One is a adding a special new datatype, the other is trying to add an entire paradigm.

Just use Postgres. If you do need to migrate to Mongo for some reason, dumping your tables into JSON isn't the end of the world.

> a relational database that has solid JSON+text support (e.g. Postgres) [vs] a NoSQL DB that attempts to implement a true relational model

I think both cases are similar to using a flat-head screwdriver for a phillips screw. It will technically work but you might run into otherwise avoidable problems. Use the right tool for the job. Though generally a relational database with JSON support will better serve most web applications, a nosql db might better serve niche internal processing.

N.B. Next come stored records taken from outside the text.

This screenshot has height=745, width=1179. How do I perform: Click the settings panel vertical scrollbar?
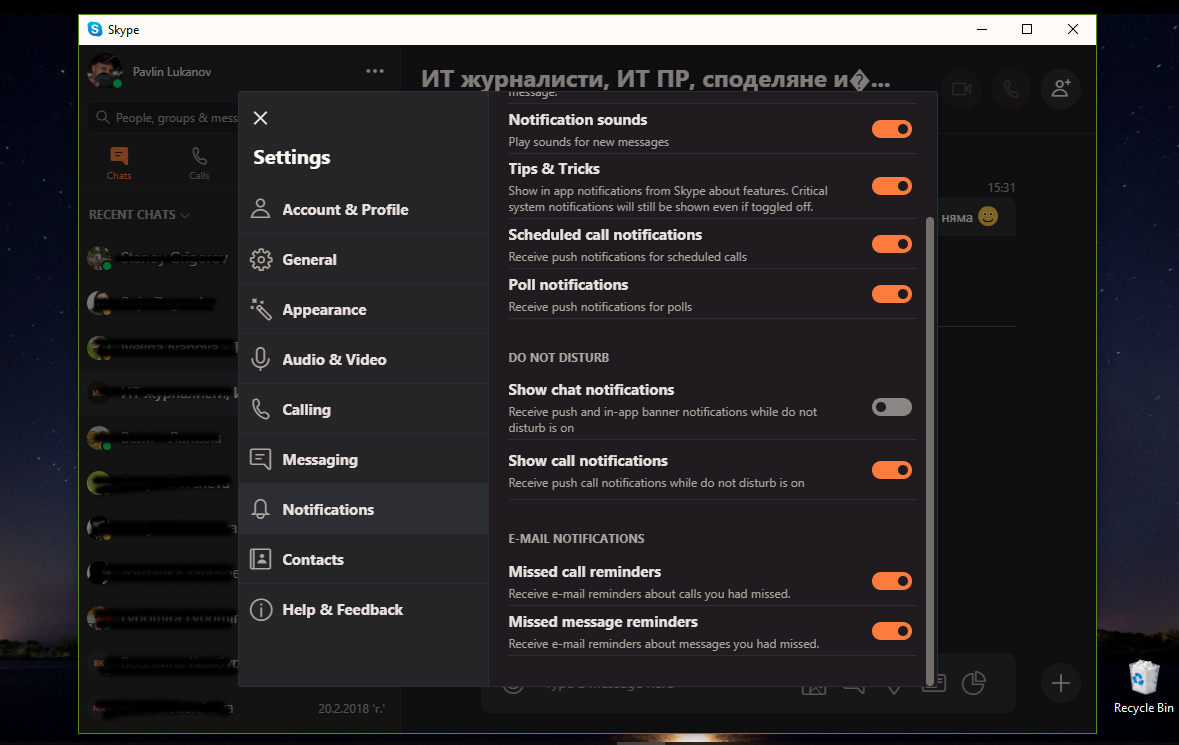tap(931, 440)
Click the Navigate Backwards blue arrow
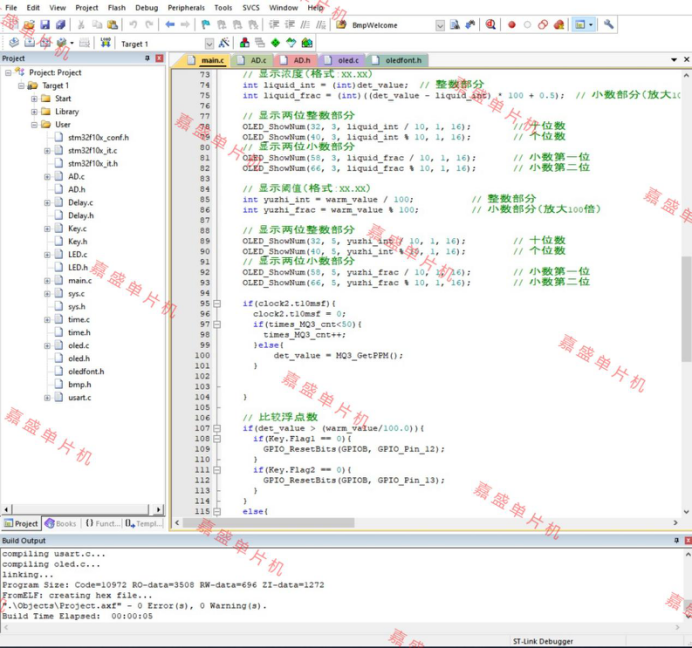The height and width of the screenshot is (648, 692). pos(171,24)
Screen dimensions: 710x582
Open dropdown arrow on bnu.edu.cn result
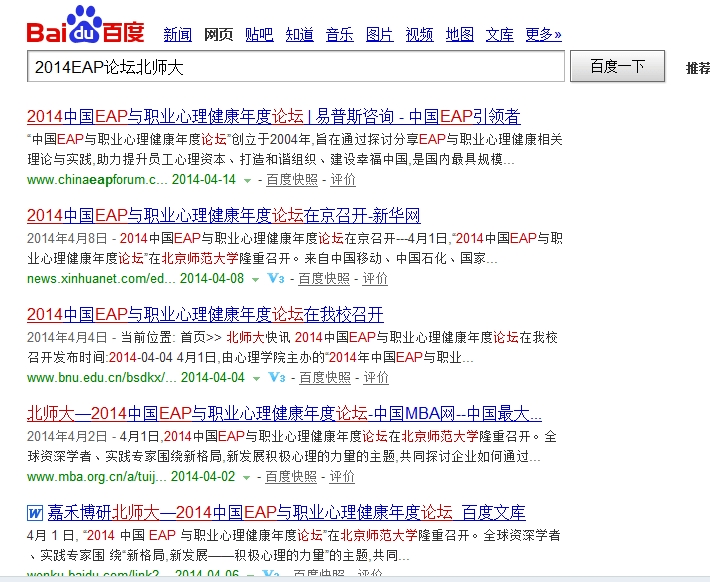point(257,378)
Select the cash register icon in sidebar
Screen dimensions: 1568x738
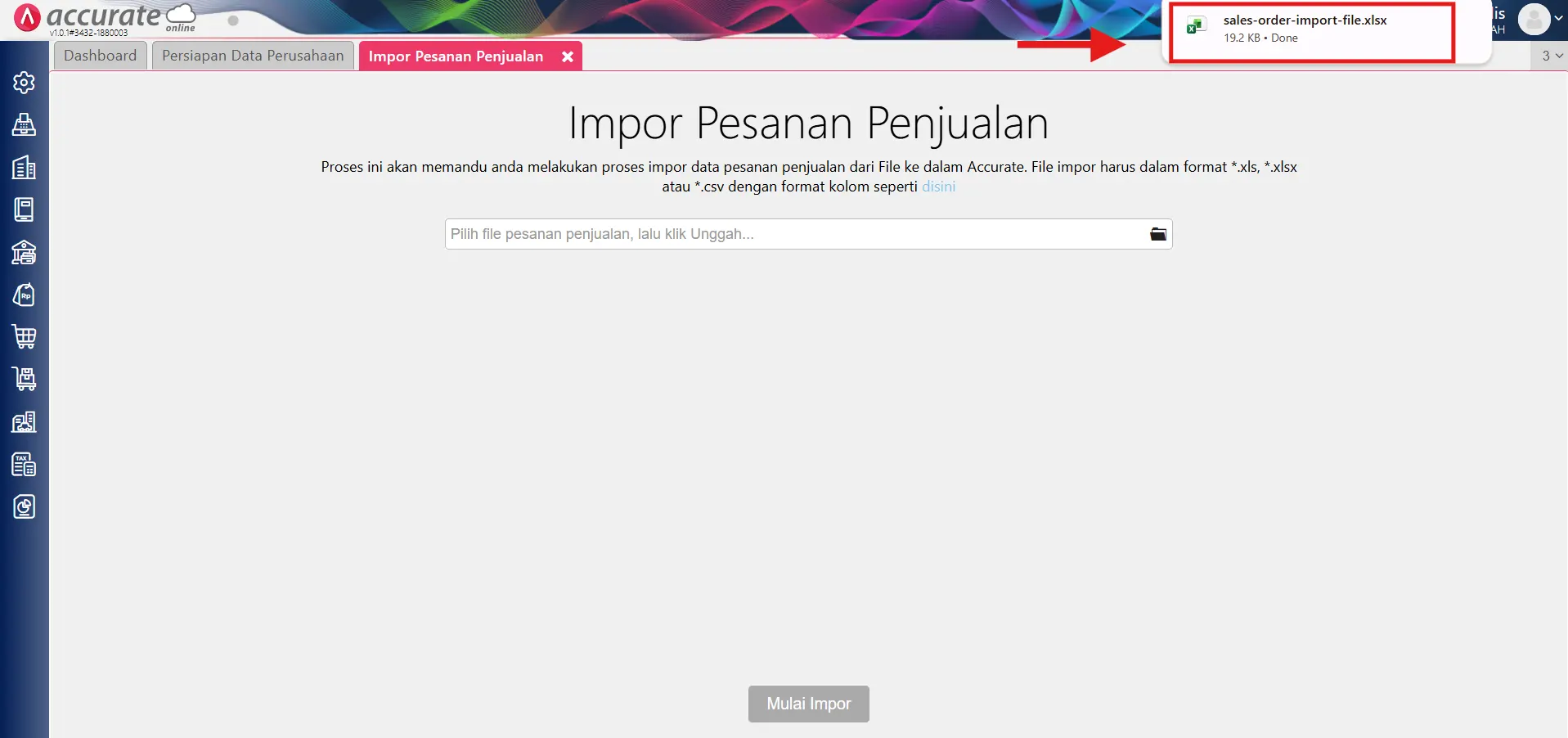click(25, 124)
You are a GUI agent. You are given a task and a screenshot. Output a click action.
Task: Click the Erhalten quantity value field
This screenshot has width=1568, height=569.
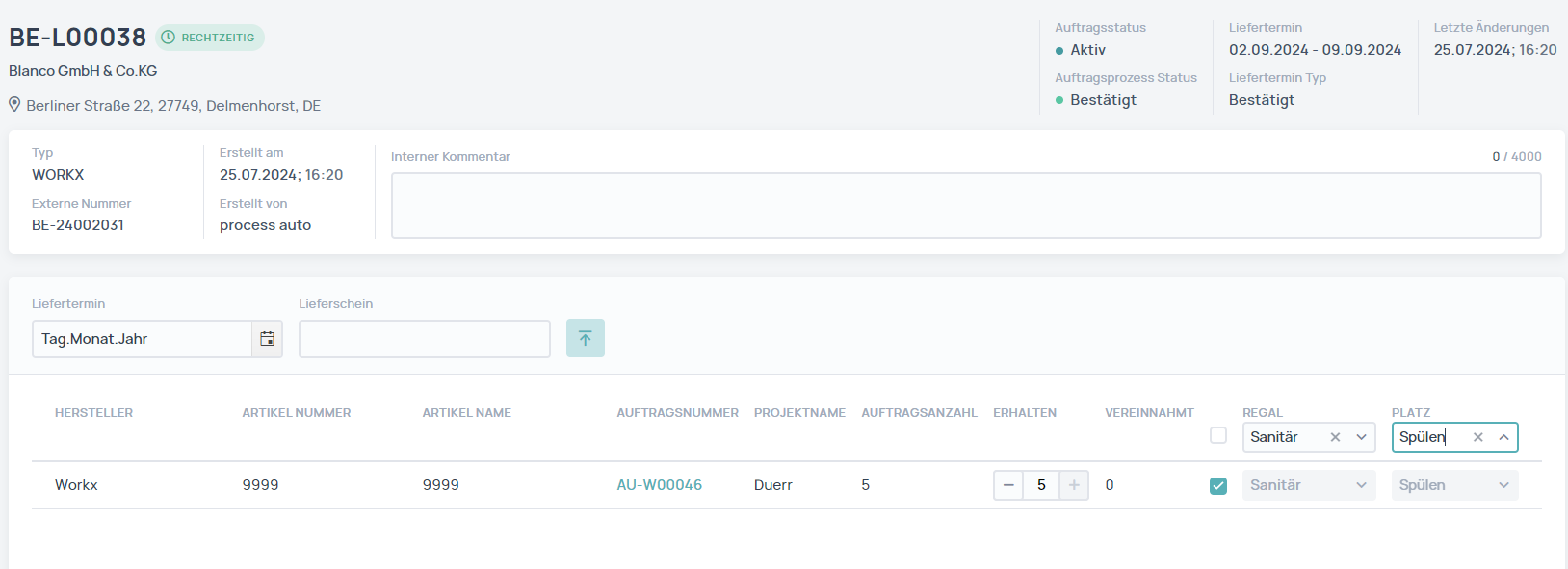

what is a document? How is an ORANUM or a bignum not a document?

One motivation for creating documents is that modeling document contents as relations requires the creation of a bunch of primary keys which no natural definition. A simple document might be an ordered collection of paragraphs, [p23, p57, ...]

Modifying such things is difficult. In fact, the most effective way of structuring modification seems to be OTs based on document offsets. What Google docs does.